From 21ccfd99de46e1ca1572b16db0d3cef9cd805f4f Mon Sep 17 00:00:00 2001
From: James Simmons <jsimmons@infradead.org>
Date: Tue, 24 Mar 2020 22:47:00 -0400
Subject: [PATCH] LU-13258 llite: bind readahead workqueue to CPT set

A workqueue is used by Lustre to optimize readahead. This work
queue can run on any core and can easily be over surscribed. This
will have a negative impact on HPC applications running on a
Lustre client. Limit the number of threads a workqueue can run
to the size of the CPU allocated for Lustre and only allow those
threads to run on the cores belonging to the CPT set.

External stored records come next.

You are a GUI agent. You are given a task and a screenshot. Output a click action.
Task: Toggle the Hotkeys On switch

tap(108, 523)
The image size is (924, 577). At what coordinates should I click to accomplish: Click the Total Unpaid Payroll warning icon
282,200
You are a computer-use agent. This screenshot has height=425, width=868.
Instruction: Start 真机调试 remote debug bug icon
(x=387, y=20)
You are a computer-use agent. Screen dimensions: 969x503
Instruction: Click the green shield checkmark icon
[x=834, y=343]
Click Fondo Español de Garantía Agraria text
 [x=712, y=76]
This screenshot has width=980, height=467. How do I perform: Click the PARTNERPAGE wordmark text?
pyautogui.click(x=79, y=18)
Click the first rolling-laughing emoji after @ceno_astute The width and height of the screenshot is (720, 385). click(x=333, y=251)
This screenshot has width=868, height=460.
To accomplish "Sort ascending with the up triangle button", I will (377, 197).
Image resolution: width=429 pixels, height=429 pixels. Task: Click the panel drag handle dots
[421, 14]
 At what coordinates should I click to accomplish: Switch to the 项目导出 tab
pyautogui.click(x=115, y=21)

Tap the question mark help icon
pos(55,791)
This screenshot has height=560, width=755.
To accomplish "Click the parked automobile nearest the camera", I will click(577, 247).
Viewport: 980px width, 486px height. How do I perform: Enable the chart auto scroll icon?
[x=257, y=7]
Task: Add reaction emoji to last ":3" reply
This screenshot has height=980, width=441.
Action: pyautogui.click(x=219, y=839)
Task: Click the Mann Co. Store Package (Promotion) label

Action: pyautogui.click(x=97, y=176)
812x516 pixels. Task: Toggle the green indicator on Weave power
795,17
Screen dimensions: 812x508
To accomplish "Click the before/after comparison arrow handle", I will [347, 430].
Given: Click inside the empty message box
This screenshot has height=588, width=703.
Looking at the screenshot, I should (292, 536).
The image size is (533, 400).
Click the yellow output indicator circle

Change-Id: Ifcc662d52843f5028c34d55695c1d6297e5c00b0
Signed-off-by: James Simmons <jsimmons@infradead.org>
Reviewed-on: https://review.whamcloud.com/37717
Reviewed-by: Wang Shilong <wshilong@ddn.com>
Tested-by: jenkins <devops@whamcloud.com>
Tested-by: Maloo <maloo@whamcloud.com>
Reviewed-by: Shaun Tancheff <shaun.tancheff@hpe.com>
Reviewed-by: Stephen Champion <stephen.champion@hpe.com>
Reviewed-by: Oleg Drokin <green@whamcloud.com>
---
 libcfs/autoconf/lustre-libcfs.m4        | 17 +++++++++++++++++
 libcfs/include/libcfs/linux/linux-cpu.h |  7 +++++++
 lustre/llite/llite_lib.c                | 19 +++++++++++++++++--
 lustre/llite/lproc_llite.c              |  4 +++-
 4 files changed, 44 insertions(+), 3 deletions(-)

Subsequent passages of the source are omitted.